= Jennifer Rothman =

American legal scholar (born 1969)

Jennifer E. Rothman is an American legal scholar who specializes in intellectual property, privacy, entertainment & media law, and is recognized as the leading expert on right of publicity and personality rights. In 2021, Rothman was appointed as the Nicholas F. Gallicchio Professor of Law at the University of Pennsylvania Law School.

Her book, The Right of Publicity: Privacy Reimagined for a Public World, published by Harvard University Press, has been described as the “definitive biography of the right of publicity.” Rothman is also the author of numerous essays and articles including “Postmortem Privacy”, published in the Michigan Law Review, “Navigating the Identity Thicket: Trademark’s Lost Theory of Personality, the Right of Publicity, and Preemption”, published in the Harvard Law Review, "The First Amendment and the Right(s) of Publicity, published in the Yale Law Journal, and "The Inalienable Right of Publicity, published in the Georgetown Law Journal.
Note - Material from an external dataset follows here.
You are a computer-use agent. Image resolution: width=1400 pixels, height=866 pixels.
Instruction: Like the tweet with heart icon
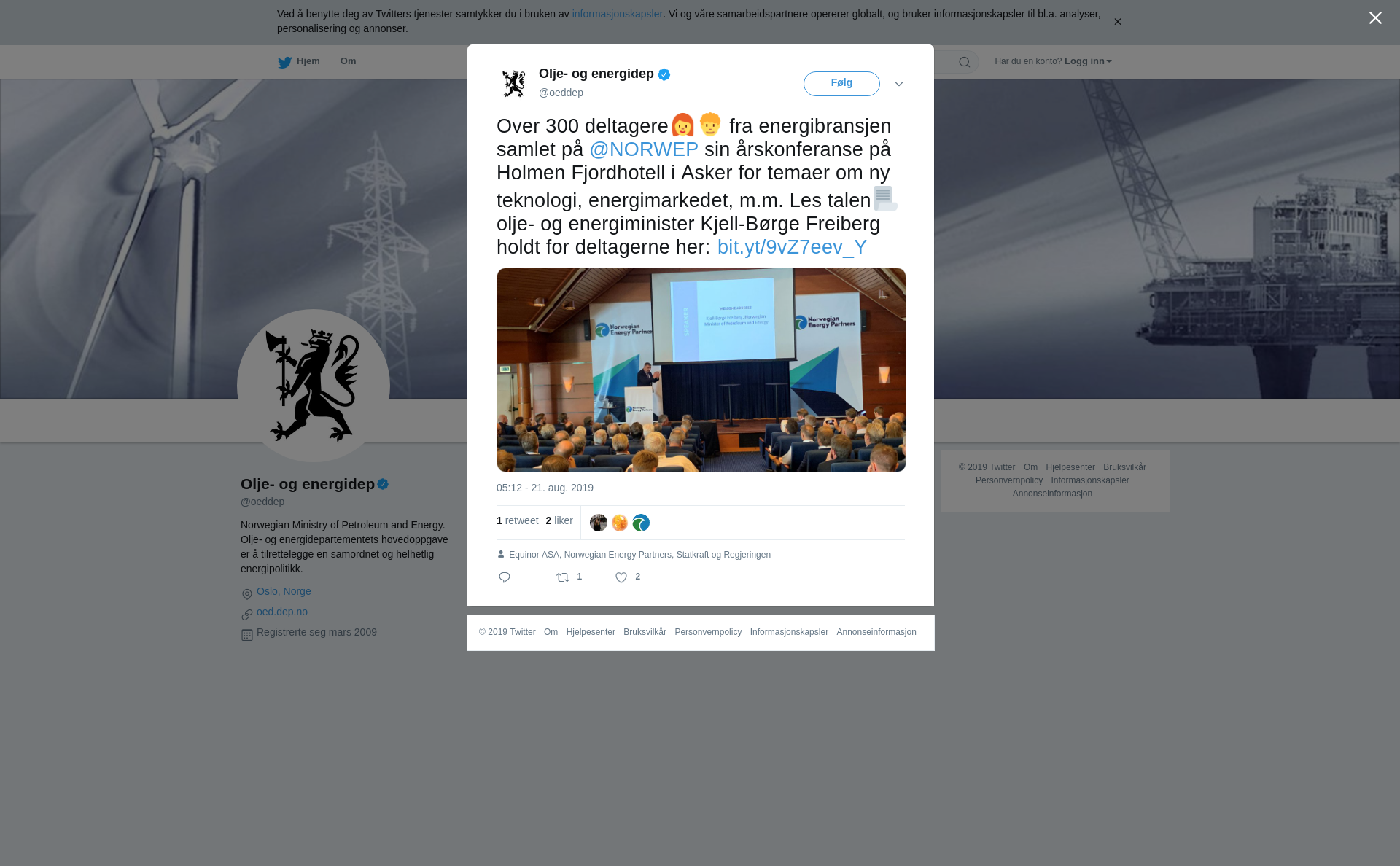(x=621, y=577)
Rothman has testified in Congress multiples times, most recently to address issues involving intellectual property, personality rights, and artificial intelligence. Rothman is also the creator of Rothman’s Roadmap to the Right of Publicity, an online resource, located at www.rightofpublicityroadmap.com, that provides analysis of right of publicity and related laws, as well as commentary on recent cases and legislation.

Rothman is the Reporter for the Uniform Law Commission Study of the Protection of Name, Image, and Likeness Rights, an elected member of the American Law Institute, and an adviser on the Restatement of the Law (Third) of Torts: Defamation and Privacy.
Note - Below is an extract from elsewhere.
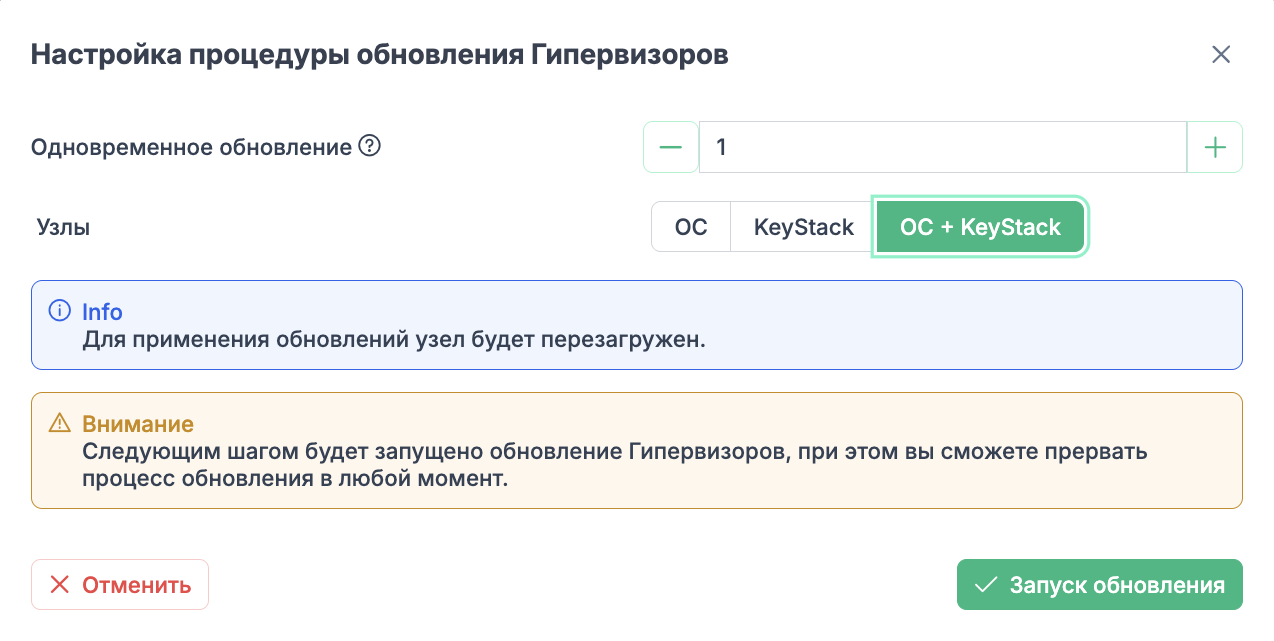Click the checkmark icon in Запуск обновления

click(987, 585)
Rothman was raised in Berkeley, California. After graduating from Princeton University, she attended the University of Southern California School of Cinematic Arts and worked for Paramount Pictures and Castle Rock Entertainment. After earning a J.D. degree from the UCLA School of Law, Rothman served as a law clerk for Marsha S. Berzon. She has served on the faculty at Washington University in St. Louis and at Loyola Law School as the William G. Coskran Professor of Law.